For most of human history, though, that perspective has not been recorded. Going back to the
theory of Man the Hunter, the lives of men have been taken to represent those of humans
overall. When it comes to the other half of humanity, there is often nothing but silence. And
these silences are everywhere. Films, news, literature, science, city planning, economics, the
stories we tell ourselves about our past, present and future, are all marked – disfigured – by a
female-shaped “absent presence”. This is the gender data gap.

These silences, these gaps, have consequences. They impact on women’s lives, every day. The
impact can be relatively minor – struggling to reach a top shelf set at a male height norm, for
example. Irritating, certainly. But not life-threatening. Not like crashing in a car whose safety
tests don’t account for women’s measurements. Not like dying from a stab wound because your
police body armour doesn’t fit you properly. For these women, the consequences of living in a
world built around male data can be deadly.
The gender data gap is both a cause and a consequence of the type of unthinking that conceives
of humanity as almost exclusively male. In the 1956 musical My Fair Lady, phoneticist Henry
Higgins is baffled when, after enduring months of his hectoring put-downs, his protege-cum-
victim Eliza Doolittle finally bites back. “Why can’t a woman be more like a man?” he grumbles.

When ‘women’s work’ is deadly

The formula to determine standard office temperature was developed in the 1960s around the
metabolic resting rate of the average man. But a recent Dutch study found that the metabolic
rate of young adult females performing light office work is significantly lower than the standard
values for men doing the same activity. In fact, the formula may overestimate female metabolic
rate by as much as 35%, meaning that current offices are on average five degrees too cold for
women. This leads to the odd sight of female office workers wrapped in blankets in the summer,
while their male colleagues wander around in shorts.

Not only is this situation inequitable, it is bad business sense: an uncomfortable workforce is an
unproductive workforce. But workplace data gaps lead to a lot worse than simple discomfort and
inefficiency. Over the past 100 years, workplaces have, on the whole, got considerably safer. In
the early 1900s, about 4,400 people in the UK died at work every year. By 2016, that figure had
fallen to 135. But while serious injuries at work have been decreasing for men, there is
evidence that they have been increasing among women. The gender data gap is again implicated,
with occupational research traditionally focused on male-dominated industries.
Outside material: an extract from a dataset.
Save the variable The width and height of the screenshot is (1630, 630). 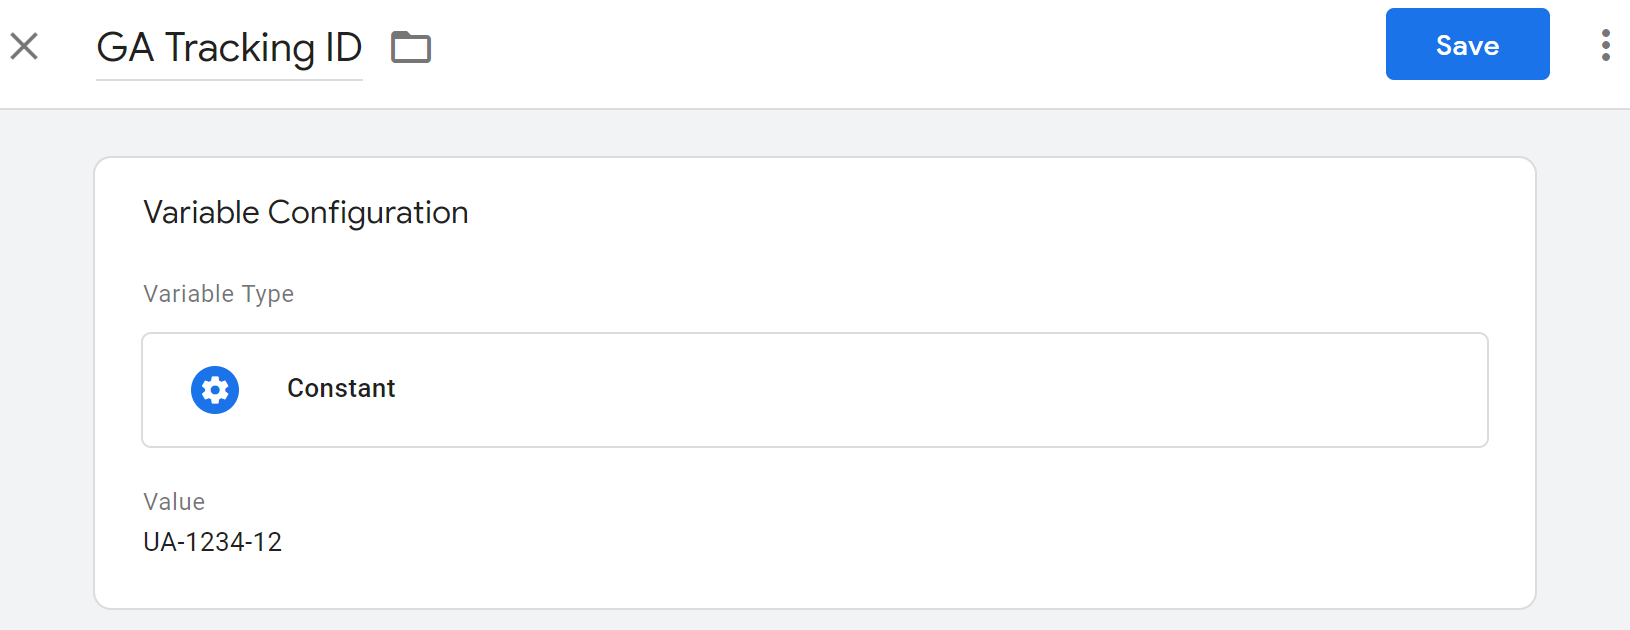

Every year, 8,000 people in the UK die from work-related cancers. And although most research
in this area has been done on men, it’s far from clear that men are the most affected. Over the
past 50 years, breast cancer rates in the industrialised world have risen significantly – but a
failure to research female bodies, occupations and environments means that the data for exactly
what is behind this rise is lacking. “We know everything about dust disease in miners,” Rory
O’Neill, professor of occupational and environmental policy research at the University of
Stirling, tells me. “You can’t say the same for exposures, physical or chemical, in ‘women’s
work’.”

Cancer is a long-latency disease, O’Neill says, so even if we started the studies now, it would take
a working generation before we had any usable data. But we aren’t starting the studies now.
Instead, we continue to rely on data from studies done on men as if they apply to women.
Specifically, Caucasian men aged 25 to 30, who weigh 70kg. This is “Reference Man” and his
superpower is being able to represent humanity as a whole. Of course, he does not.

Men and women have different immune systems and hormones, which can play a role in how
chemicals are absorbed. Women tend to be smaller than men and have thinner skin, both of
which can lower the level of toxins they can be safely exposed to. This lower tolerance threshold
is compounded by women’s higher percentage of body fat, in which some chemicals can
accumulate. Chemicals are still usually tested in isolation, and on the basis of a single exposure.
But this is not how women tend to encounter them.

In nail salons, where the workforce is almost exclusively female (and often migrant), workers
will be exposed on a daily basis to a huge range of chemicals that are “routinely found in the
polishes, removers, gels, shellacs, disinfectants and adhesives that are staples of their work”,
according to the Canadian researcher Anne Rochon Ford. Many of these chemicals have been
linked to cancer, miscarriages and lung diseases. Some may alter the body’s normal hormonal
functions. If these women then go home and begin a second unpaid shift cleaning their home,
they will be exposed to different chemicals that are ubiquitous in common products. The effects
of these mixing together are largely unknown.

Most of the research on chemicals has focused on their absorption through the skin. But many of
the ones used in nail salons are extremely volatile, which means that they evaporate at room
temperature and can be inhaled – along with the considerable amounts of dust produced when
acrylic nails are filed. The research on how this may impact on workers is virtually nonexistent.

Part of the failure to see the risks in traditionally female-dominated industries is because often
these jobs are an extension of what women
do in the home (although at a more
onerous scale). But the data gap when it
comes to women in the workplace doesn’t
only arise in female-dominated industries.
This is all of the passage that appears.